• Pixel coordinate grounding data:

........

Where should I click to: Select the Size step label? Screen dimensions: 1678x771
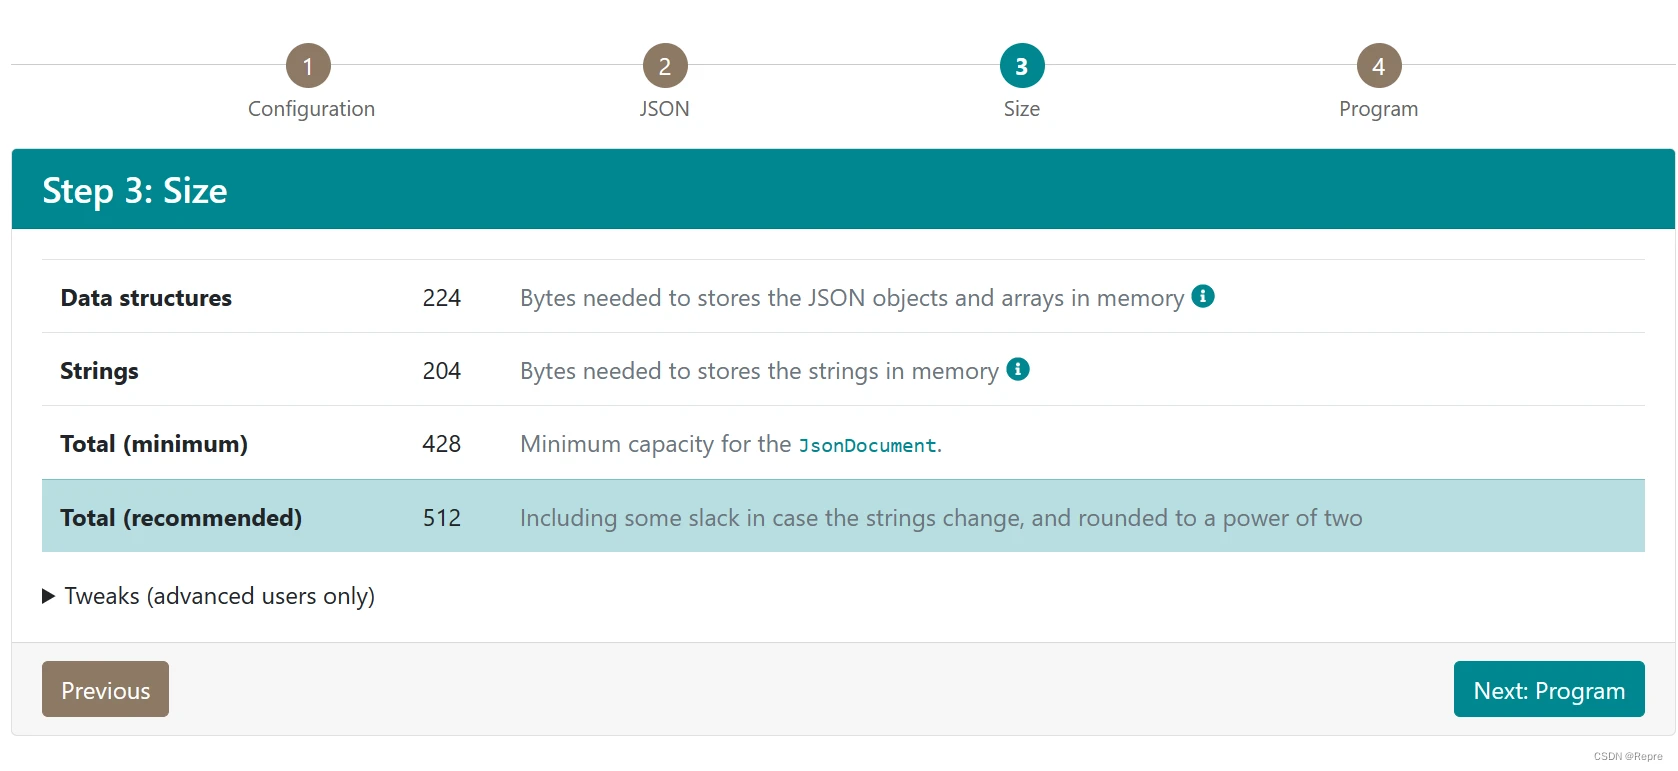1022,109
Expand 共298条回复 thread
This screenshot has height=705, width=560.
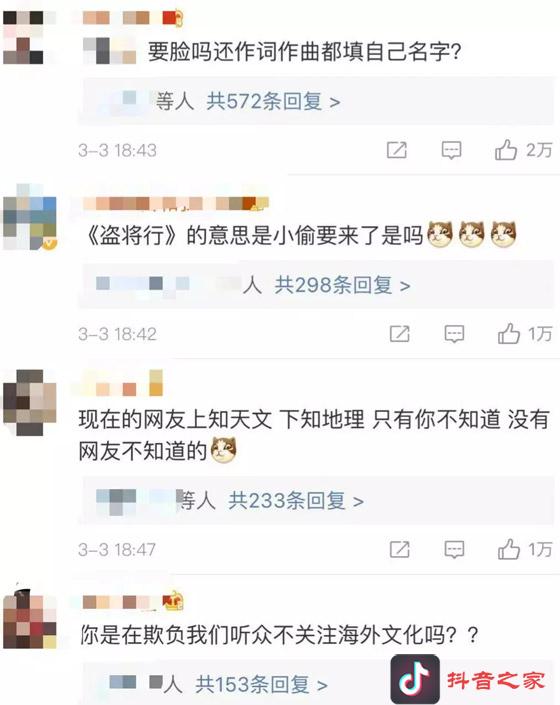[x=342, y=285]
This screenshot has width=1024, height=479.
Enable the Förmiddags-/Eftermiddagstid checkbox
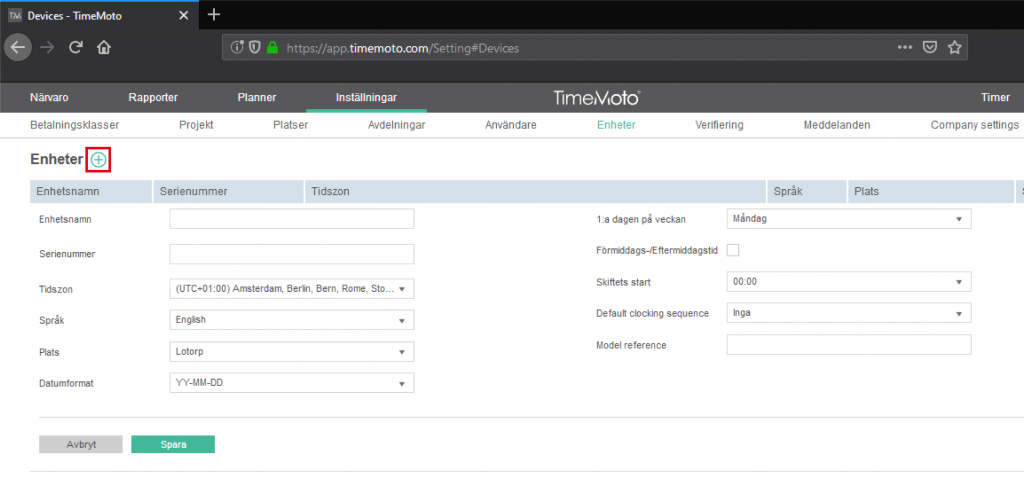click(733, 250)
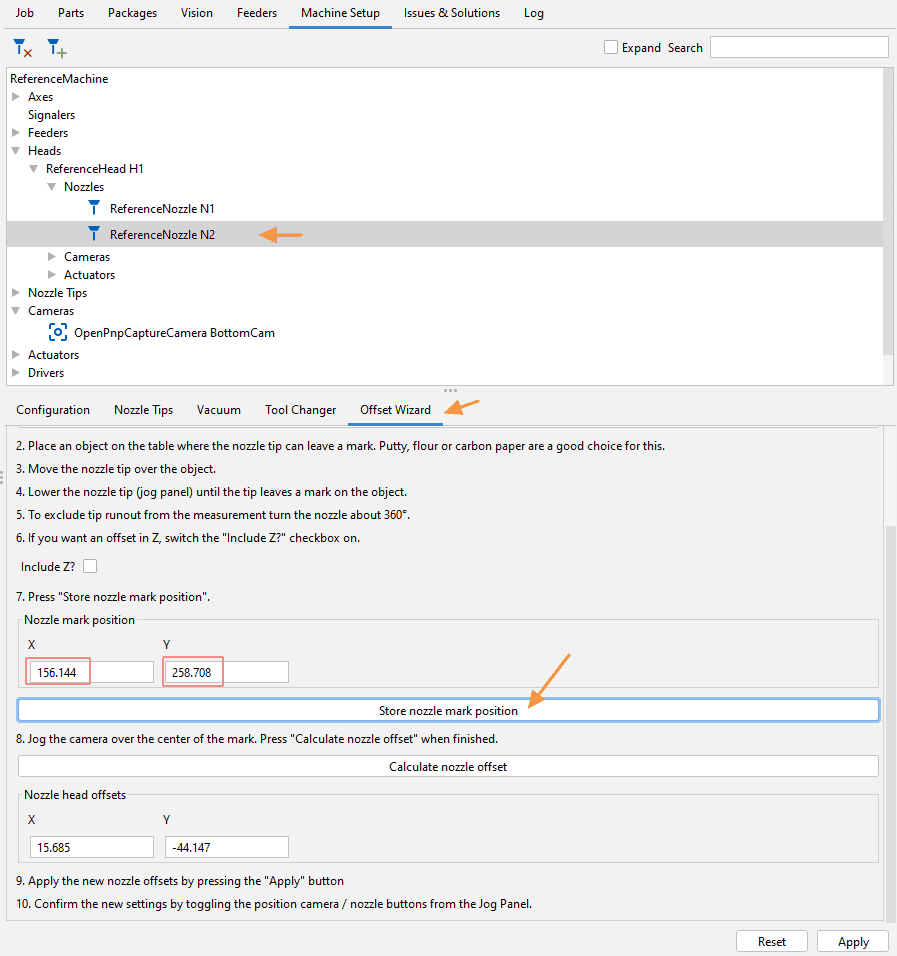Open the Vacuum tab
This screenshot has height=956, width=897.
click(x=219, y=410)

........

• WHAT YOU SHOULD DO:
Retype the lines exactly as they appear, beginning with the line that contains "This screenshot has height=705, width=560." and ending with the final line of the entries, and omit the pictures.

• WORKED SOLUTION:
This screenshot has height=705, width=560.
[x=342, y=285]
This screenshot has width=1024, height=479.
Enable the Förmiddags-/Eftermiddagstid checkbox
click(733, 250)
Open the Vacuum tab
This screenshot has height=956, width=897.
click(x=219, y=410)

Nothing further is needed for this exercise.